A background worker checks a boolean stop flag, and the shutdown path sets that flag. Under some runtime conditions, the worker keeps running after shutdown starts.

  • The service receives a stop signal but does not fully exit
  • Executor or graceful shutdown waits until a timeout
  • A worker thread continues after logs say shutdown started
  • The behavior changes across JVM warm-up, load, hardware, or small code changes
  • Adding logging inside the loop can make the issue disappear

Run Locally

  • Some runs print worker observed stop and exit normally
  • Some runs may print worker alive after stop = true and keep the JVM alive
  • The worker can spin even though main assigned running = false
  • Adding println inside the loop may change the outcome because it changes synchronization and timing behavior

Inspect hints

  • If the process is still alive, inspect busy-worker in the thread dump
  • The thread dump can show where the worker is looping, but it cannot prove the stale read by itself
Run
javac StopFlagNoVolatileDemo.java
java StopFlagNoVolatileDemo
for i in {1..10}; do java StopFlagNoVolatileDemo; done
Inspect if stuck
jps
jstack <pid>
jcmd <pid> Thread.print
StopFlagNoVolatileDemo.java
public class StopFlagNoVolatileDemo {
    private static boolean running = true;

    public static void main(String[] args) throws Exception {
        Thread worker = new Thread(() -> {
            while (running) {
                // Tight loop. No volatile read, no synchronization.
            }
            System.out.println("worker observed stop");
        }, "busy-worker");

        worker.start();

        Thread.sleep(1_000);
        System.out.println("main sends stop");
        running = false;

        worker.join(1_000);
        System.out.println("worker alive after stop = " + worker.isAlive());

        if (worker.isAlive()) {
            System.out.println("Bug reproduced. Use Ctrl+C to stop the process.");
        }
    }
}

Note: This demo uses a tight loop to make the missing visibility edge easier to observe. It may not fail on every machine or every run.

Diagnosis and fix

Explanation

The stop flag is shared between threads without a happens-before relationship.

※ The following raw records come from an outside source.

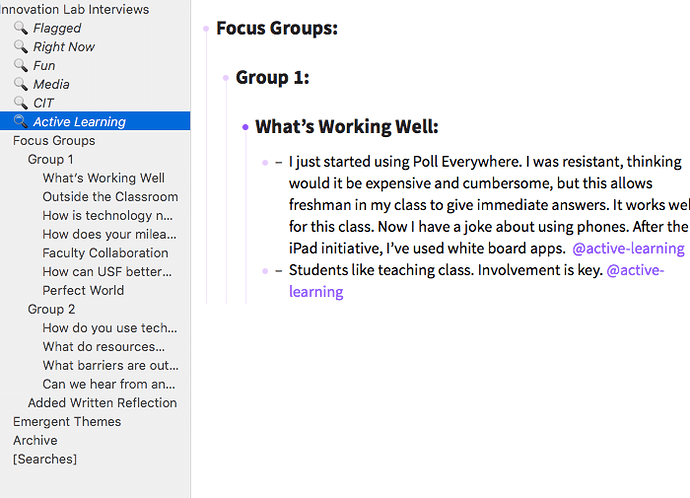Click the bullet handle beside Focus Groups heading
Screen dimensions: 690x498
[x=206, y=29]
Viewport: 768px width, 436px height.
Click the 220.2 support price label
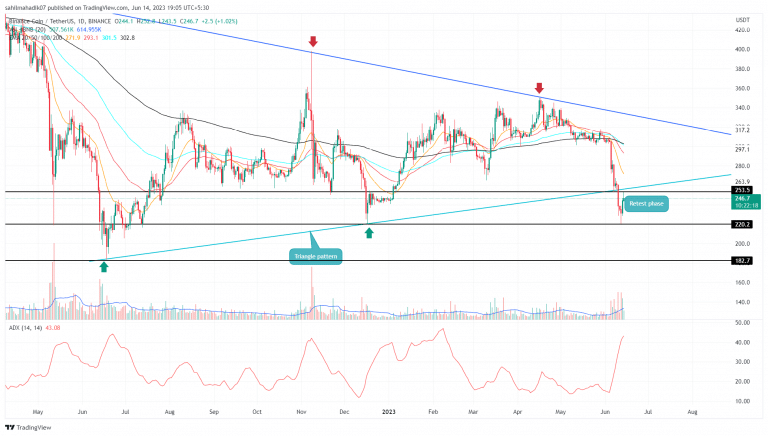click(x=742, y=224)
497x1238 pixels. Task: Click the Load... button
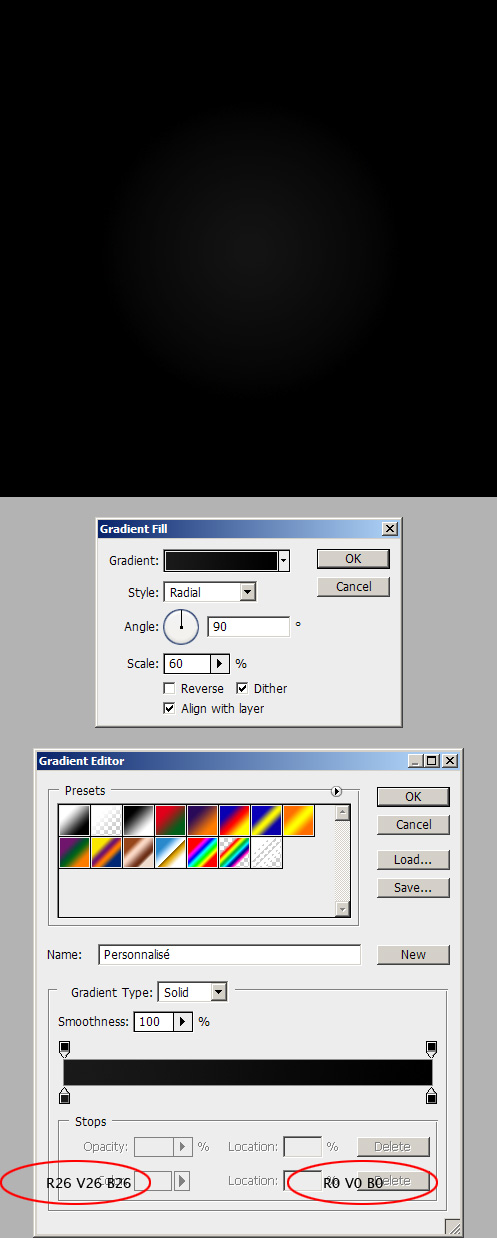[413, 859]
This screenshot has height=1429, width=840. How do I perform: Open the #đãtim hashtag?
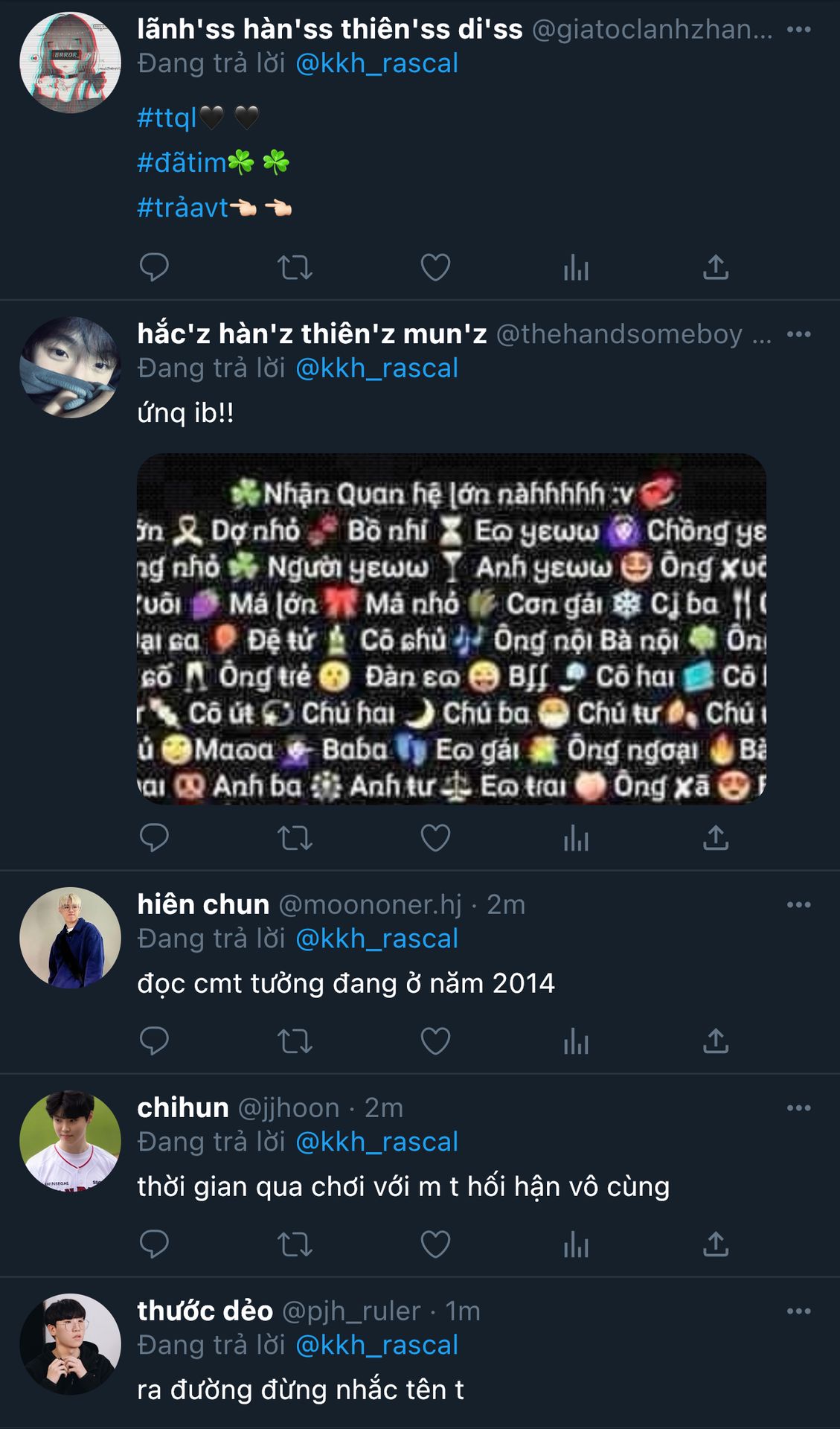click(x=182, y=162)
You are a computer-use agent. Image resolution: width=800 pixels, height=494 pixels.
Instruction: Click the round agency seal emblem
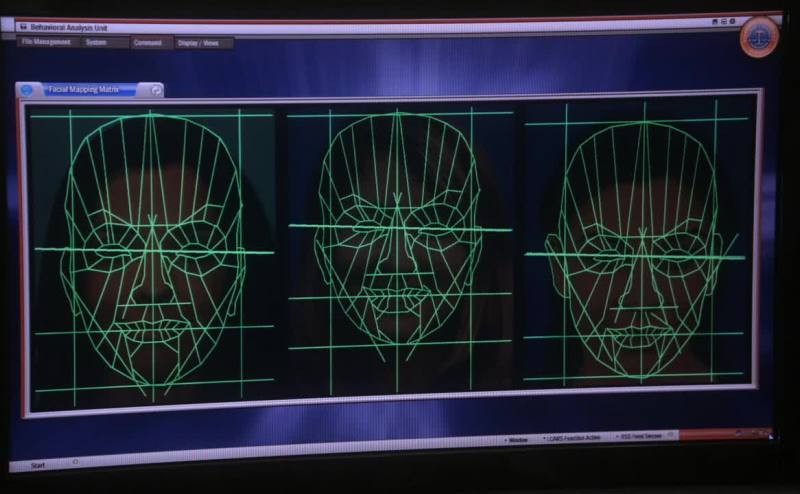point(759,37)
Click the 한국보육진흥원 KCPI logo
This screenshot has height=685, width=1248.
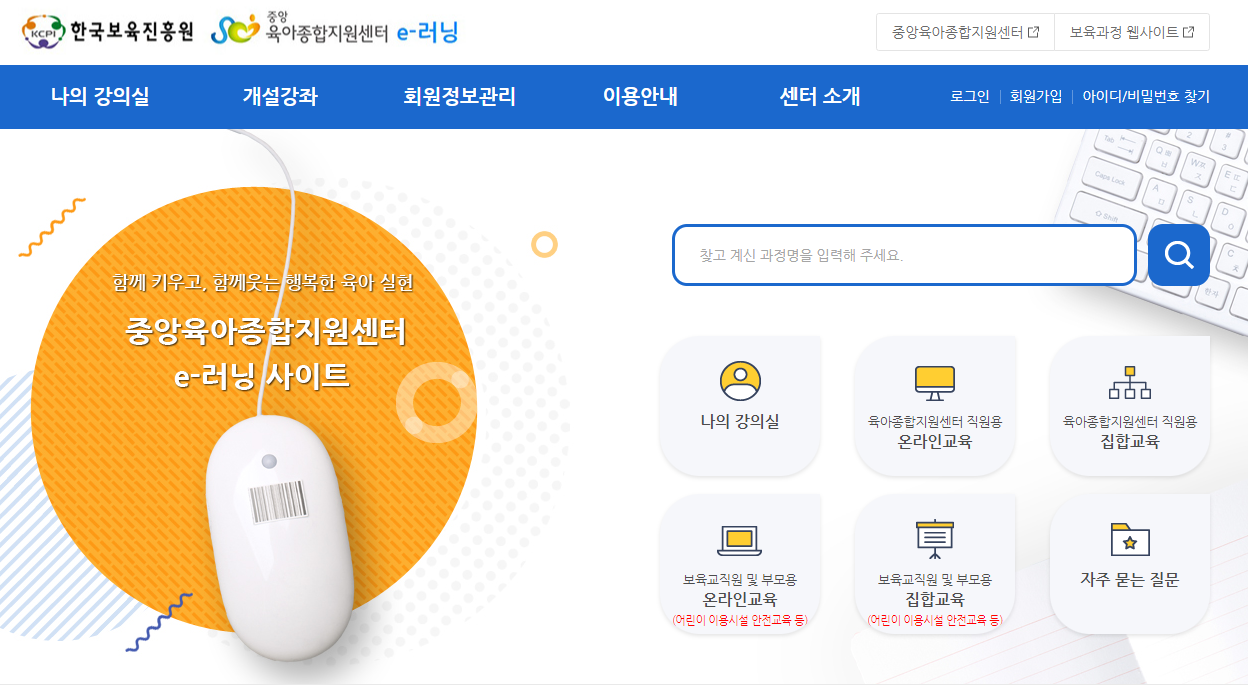coord(108,32)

Key signal: A stop signal must be visible to the thread that is supposed to stop.

  • The main thread writes running = false
  • The worker thread reads running inside a loop
  • Without volatile, synchronized, interrupt, or another concurrency primitive, the worker is not guaranteed to observe the write
  • The Java Memory Model allows ordinary reads to be optimized or cached when no visibility edge exists
  • This is a visibility bug; boolean assignment itself is atomic, but visibility is missing

How to Diagnose

Diagnose this by combining shutdown evidence with code review.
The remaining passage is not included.